Snagglepuss

Reading time ~3 minutes

Of late our choice of books had been steering very much away from Big Two books and I wanted to see if we had missed anything, without stepping too deeply into the ongoing plots of shared universe comics. Back in 2016 DC Comics started an initiative called Hanna-Barbera Beyond, where they took characters like Scooby Do, The Flintstones, Wacky Races and Johnny Quest and reimagined them as modern, edgy characters. It sounded like a huge disaster waiting to happen, and yet three years later word was there had been some true gems.

Two hits, two misses?

I plumbed for one of the shorter series: Snagglepuss. He was a character I remembered as an ensemble show second stringer, possibly on Yogi’s Treasure Hunt but Hanna-Barbera made so many cartoons it’s impossible for me to be sure. But I certainly recalled Mr Puss’ catch phrase Heavens to Murgatroyd! and the way he finished sentences with …even!

I really didn’t know what to expect with this book and it’s certainly not a comic for children. Russell has taken the point at which Snagglepuss started appearing on TV in 1959 and worked backwards in the real history of the United States, focussing on the political paranoia and the prejudices towards gay culture. Jake found the McCarthyism plot and the way Puss had been turned into Tennessee Williams a little heavy handed but is more familiar with that period than I and liked the references. He was able to get it all without the full glossary found at the back of the collection. For me that was a nice touch!

Snagglepuss attends the final performance

Dan also rather enjoyed the story. He was pretty upset by the section on the Stonewall Riots, I realise now we were actually discussing the event almost 30 years to the day. The book positions Puss as an important figure within the LGBT community of the time but he is not present when the police raid begins. Sadly other characters in the story are not so lucky. The book’s plot really comes together afterwards and comes to a satisfying conclusion, which is to be expected when that is the point Russell began!

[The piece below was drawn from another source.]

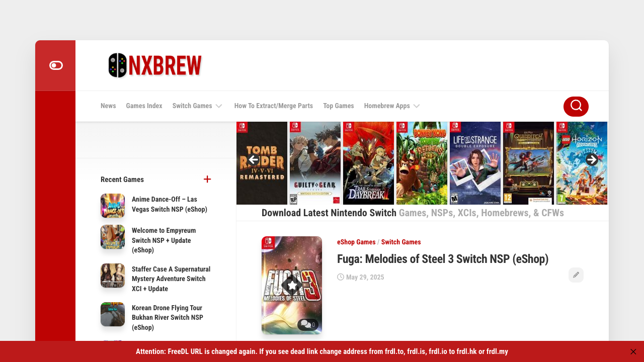644x362 pixels.
Task: Click the Nintendo Switch badge on Tomb Raider cover
Action: coord(243,127)

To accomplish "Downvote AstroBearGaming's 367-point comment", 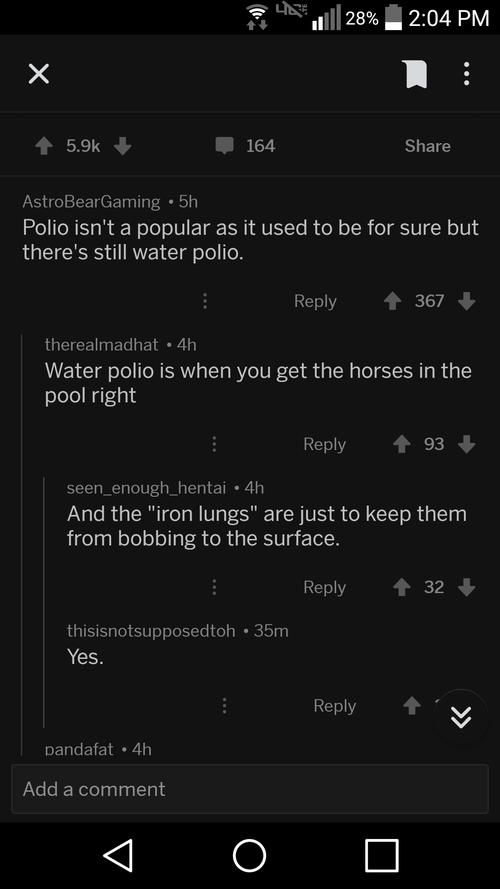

Huckleberry Hound at the Stonewall Raid

None of us were too enamoured with the art. Dan called it vanilla, like a whole series drawn by a fill in artist and Jake took particular dislike to the depiction of Marilyn Monroe. At least Feehan can draw horses well! But the series covers and even the short story that begins the book are much more to my liking. The proportioning up of standard cartoon aesthetics, particularly in the groinal region, do not help matters either.

Overall, this is a successful book and one that will resonate more with American readers or those with an interest in US culture of the 1950s. Mark Russell also wrote the Hanna-Barbera Beyond Flintstones series, which Jake had read. He thought that book did a more elegant job of grafting social tension to the original cartoon. It also has Steve Pugh on art, which is a win for me.

-Tom ⭐⭐⭐

Here we see how subversion in art gives society direction, as art must be subversive or it dies on its feet. We need the freaks and the weirdos, else we live in dullness.
-Dan ⭐⭐⭐⭐

The LGBT aspect was handled nicely, which you can’t often say. A well-constructed arc with good character voices.